**Instruction:**
Scale the items starting at the line that contains "Where should I click to: Click the" and ending at the line that contains "coord(461,343)". Write out only those lines again, requests included, but multiply each click coordinate in the answers by 2.1 and round to whole numbers, with halves rounded up.

### Source records ###

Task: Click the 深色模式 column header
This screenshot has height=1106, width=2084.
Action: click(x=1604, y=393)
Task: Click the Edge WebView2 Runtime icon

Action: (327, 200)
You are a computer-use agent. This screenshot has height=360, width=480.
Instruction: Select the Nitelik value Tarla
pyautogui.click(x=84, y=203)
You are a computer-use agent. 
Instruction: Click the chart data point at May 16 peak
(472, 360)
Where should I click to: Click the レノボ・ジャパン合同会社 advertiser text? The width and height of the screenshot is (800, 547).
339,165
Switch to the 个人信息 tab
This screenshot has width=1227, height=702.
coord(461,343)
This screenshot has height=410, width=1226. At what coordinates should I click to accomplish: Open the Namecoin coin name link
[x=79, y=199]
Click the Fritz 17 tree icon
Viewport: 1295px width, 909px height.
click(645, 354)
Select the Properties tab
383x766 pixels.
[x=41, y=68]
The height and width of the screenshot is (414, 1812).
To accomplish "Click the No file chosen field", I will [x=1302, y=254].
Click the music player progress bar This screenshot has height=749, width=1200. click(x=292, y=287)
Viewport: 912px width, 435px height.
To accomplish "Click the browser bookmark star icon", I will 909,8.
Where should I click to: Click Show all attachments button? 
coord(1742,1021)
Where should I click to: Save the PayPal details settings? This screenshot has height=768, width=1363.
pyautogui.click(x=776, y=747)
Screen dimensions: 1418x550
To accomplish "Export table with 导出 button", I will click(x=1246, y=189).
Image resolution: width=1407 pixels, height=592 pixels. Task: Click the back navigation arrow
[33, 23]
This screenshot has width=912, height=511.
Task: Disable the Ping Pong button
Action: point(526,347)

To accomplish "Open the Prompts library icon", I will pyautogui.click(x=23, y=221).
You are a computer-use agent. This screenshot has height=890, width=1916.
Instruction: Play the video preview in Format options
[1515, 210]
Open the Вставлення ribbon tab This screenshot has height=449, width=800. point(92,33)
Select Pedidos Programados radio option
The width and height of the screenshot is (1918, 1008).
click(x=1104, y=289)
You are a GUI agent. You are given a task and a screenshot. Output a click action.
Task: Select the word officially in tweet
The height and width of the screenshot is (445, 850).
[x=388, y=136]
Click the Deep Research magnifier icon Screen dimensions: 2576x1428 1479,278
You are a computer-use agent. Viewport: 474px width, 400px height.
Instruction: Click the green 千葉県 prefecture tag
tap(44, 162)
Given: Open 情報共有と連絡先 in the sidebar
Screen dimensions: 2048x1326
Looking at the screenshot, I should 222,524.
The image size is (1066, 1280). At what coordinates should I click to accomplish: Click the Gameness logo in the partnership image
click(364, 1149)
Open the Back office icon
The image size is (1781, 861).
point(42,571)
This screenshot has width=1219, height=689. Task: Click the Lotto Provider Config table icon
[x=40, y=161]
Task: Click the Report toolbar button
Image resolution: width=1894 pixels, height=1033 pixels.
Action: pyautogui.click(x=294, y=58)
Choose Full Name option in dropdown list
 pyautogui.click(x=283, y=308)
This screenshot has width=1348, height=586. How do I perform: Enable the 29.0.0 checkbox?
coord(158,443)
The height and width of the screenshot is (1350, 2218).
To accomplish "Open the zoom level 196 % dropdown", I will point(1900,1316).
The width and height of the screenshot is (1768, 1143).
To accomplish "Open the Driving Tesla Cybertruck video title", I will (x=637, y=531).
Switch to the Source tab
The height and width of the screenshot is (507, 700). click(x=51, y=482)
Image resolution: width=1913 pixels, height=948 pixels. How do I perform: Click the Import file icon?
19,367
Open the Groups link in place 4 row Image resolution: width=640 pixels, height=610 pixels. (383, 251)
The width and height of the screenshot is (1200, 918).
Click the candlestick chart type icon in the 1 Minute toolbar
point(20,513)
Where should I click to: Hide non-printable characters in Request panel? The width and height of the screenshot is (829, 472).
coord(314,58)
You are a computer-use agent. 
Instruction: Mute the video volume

###

**Response to the task:**
Where should I click to: Click the レノボ・ジャパン合同会社 advertiser text? The width and height of the screenshot is (800, 547).
712,347
Switch to the 个人信息 tab
This screenshot has width=1227, height=702.
coord(968,720)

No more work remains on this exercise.